Oil and gas sector pins hopes on Sars amendment

Large provisional payments and deposits that are due to customs for the import of temporary cargo destined to service the oil and gas sector are severely inhibiting growth in the sector. But an expected amendment to the Sars tariff, which has been welcomed by the Cape Town Port Liaison Forum, will hopefully address this issue. There are rebates in place for companies importing temporary cargo for the oil and gas ship repair industry which suspend all duties and VAT pending their total compliance. But in the interim customs requires deposits to cover any possible duty and VAT on the imports which amounts to a contradiction in terms, according to a spokesman for the forum. “It restricts business significantly and inhibits growth of an industry that the Western Cape has clearly identified as a sector that can benefit the local economy hugely,” the spokesman said.

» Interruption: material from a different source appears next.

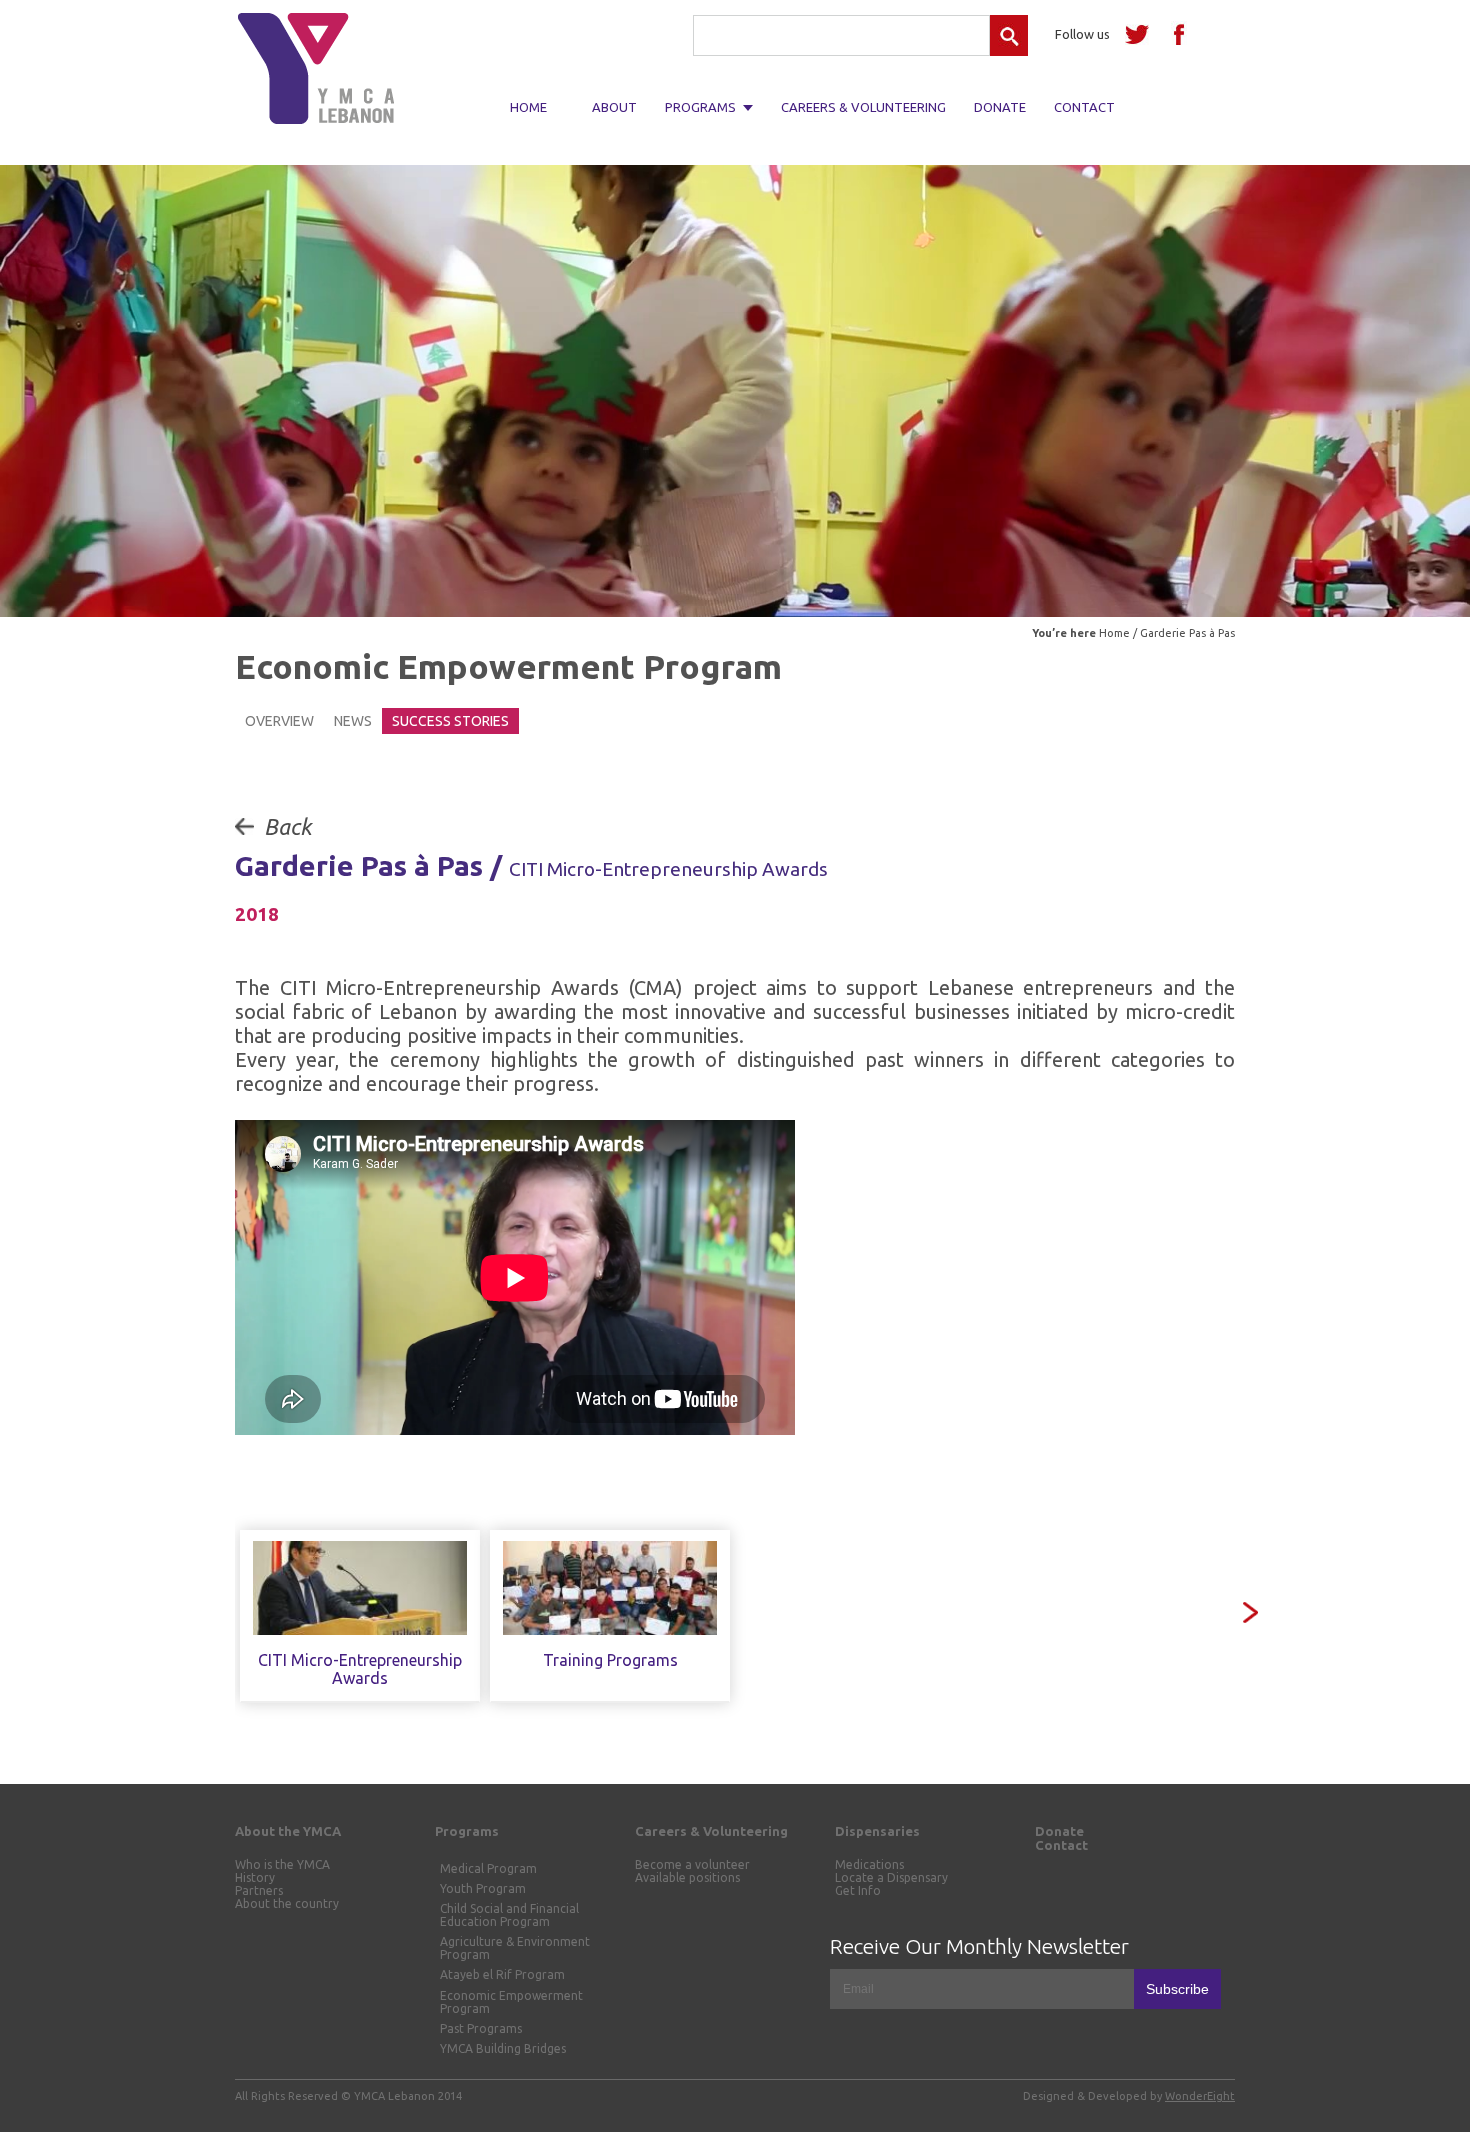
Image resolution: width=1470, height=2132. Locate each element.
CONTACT (1084, 107)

The forum, as well as industry role-players, have been working closely with customs officials in an effort to find a solution to the problem. “We have been discussing the possibility of a new rebate item in the tariff book that will address this issue, but that will take some time before it takes effect,” the spokesman told FTW. “For temporary imports a lot of security is usually involved, and because of the very nature of the equipment used in the oil and gas industry, it is expensive and therefore the deposits are large sums of money.” It is expected that the South African Oil and Gas Alliance (SAOGA) will host a workshop later this month in an effort to unpack this issue and take the matter forward with customs.